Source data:
------
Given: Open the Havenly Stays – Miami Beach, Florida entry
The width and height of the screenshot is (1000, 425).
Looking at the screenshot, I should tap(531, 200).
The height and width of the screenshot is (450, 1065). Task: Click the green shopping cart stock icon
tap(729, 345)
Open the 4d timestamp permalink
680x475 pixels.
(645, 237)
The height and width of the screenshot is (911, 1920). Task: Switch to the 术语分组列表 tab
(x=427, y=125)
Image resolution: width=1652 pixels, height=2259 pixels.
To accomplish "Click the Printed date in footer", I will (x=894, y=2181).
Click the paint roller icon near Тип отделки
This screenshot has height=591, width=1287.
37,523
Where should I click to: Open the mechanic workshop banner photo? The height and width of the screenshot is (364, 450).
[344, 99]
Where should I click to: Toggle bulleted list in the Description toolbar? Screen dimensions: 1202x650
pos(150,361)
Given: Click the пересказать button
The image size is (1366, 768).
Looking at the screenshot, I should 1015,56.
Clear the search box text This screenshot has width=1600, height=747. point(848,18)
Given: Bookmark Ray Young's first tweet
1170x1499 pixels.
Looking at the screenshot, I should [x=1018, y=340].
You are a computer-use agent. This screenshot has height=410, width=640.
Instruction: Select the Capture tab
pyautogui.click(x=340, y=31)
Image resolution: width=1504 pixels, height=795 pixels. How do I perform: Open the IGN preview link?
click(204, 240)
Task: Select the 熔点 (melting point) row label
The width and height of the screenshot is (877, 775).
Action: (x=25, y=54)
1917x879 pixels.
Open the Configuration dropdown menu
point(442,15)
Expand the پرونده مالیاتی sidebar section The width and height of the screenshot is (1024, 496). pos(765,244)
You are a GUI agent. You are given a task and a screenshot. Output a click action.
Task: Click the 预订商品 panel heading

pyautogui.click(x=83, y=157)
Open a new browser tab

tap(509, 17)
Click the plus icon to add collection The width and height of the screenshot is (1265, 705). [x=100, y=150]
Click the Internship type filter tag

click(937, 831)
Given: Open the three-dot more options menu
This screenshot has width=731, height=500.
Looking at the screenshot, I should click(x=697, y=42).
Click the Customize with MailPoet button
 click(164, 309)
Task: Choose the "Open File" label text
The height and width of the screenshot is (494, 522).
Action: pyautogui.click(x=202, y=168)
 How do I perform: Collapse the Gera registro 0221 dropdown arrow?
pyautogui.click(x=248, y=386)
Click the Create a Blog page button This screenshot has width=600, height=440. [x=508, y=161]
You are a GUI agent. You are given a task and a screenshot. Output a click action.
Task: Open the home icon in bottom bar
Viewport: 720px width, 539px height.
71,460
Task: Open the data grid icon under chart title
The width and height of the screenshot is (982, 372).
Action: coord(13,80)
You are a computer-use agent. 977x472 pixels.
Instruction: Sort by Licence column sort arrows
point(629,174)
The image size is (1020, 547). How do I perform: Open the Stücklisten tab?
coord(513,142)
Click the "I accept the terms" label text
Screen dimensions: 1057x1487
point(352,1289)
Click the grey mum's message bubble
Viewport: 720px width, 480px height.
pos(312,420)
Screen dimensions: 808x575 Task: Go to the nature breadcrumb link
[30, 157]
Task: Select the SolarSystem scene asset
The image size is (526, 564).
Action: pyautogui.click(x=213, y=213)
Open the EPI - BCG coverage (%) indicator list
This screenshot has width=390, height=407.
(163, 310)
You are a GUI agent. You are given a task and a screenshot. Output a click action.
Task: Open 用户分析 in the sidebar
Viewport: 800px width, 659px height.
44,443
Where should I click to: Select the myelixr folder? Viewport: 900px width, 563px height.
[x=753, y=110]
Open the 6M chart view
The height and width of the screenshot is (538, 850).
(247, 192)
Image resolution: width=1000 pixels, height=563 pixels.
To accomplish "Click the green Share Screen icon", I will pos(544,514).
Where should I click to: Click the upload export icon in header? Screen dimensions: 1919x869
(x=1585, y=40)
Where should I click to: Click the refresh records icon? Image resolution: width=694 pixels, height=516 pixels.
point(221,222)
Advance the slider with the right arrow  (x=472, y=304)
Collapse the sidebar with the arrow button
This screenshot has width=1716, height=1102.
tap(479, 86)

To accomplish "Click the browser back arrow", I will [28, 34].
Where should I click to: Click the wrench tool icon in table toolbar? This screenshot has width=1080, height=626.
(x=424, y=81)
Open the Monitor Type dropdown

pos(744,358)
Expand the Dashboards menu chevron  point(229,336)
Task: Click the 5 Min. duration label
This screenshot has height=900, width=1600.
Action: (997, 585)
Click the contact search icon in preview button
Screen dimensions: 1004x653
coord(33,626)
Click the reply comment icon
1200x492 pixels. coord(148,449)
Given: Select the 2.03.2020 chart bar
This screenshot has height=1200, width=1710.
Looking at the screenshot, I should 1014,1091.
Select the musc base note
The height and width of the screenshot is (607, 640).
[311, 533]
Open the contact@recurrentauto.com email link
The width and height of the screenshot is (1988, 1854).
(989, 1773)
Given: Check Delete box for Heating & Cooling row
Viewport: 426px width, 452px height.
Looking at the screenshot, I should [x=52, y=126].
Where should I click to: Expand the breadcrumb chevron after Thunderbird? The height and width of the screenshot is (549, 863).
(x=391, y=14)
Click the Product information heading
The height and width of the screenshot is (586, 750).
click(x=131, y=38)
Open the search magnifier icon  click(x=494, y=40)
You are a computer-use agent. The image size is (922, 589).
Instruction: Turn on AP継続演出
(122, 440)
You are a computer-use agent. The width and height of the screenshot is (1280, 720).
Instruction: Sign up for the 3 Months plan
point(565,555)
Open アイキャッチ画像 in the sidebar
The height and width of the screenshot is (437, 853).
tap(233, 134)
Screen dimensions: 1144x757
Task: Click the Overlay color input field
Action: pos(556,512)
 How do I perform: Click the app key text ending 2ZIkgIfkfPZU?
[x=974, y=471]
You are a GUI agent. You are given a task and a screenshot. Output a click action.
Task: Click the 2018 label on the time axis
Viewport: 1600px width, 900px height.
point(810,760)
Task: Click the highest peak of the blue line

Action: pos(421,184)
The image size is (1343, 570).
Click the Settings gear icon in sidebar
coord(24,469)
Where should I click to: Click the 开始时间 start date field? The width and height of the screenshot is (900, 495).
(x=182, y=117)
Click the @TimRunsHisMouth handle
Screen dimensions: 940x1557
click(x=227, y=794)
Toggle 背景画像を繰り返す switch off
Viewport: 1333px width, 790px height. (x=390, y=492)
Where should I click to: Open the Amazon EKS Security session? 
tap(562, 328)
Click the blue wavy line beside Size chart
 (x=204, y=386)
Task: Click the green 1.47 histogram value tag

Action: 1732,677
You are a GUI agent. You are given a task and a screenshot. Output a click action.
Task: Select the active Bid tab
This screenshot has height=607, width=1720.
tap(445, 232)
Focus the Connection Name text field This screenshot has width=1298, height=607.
------
> [WHAT THIS TASK INVOLVES]
Nothing but the lines from the top of the records down to the line with "Click the paint roller icon near Тип отделки" belongs in the answer; repeat them exactly.

> [WRITTEN REPLY]
Given: Open the Havenly Stays – Miami Beach, Florida entry
The width and height of the screenshot is (1000, 425).
Looking at the screenshot, I should tap(531, 200).
The height and width of the screenshot is (450, 1065). Task: Click the green shopping cart stock icon
tap(729, 345)
Open the 4d timestamp permalink
680x475 pixels.
(645, 237)
The height and width of the screenshot is (911, 1920). Task: Switch to the 术语分组列表 tab
(x=427, y=125)
Image resolution: width=1652 pixels, height=2259 pixels.
To accomplish "Click the Printed date in footer", I will (x=894, y=2181).
Click the paint roller icon near Тип отделки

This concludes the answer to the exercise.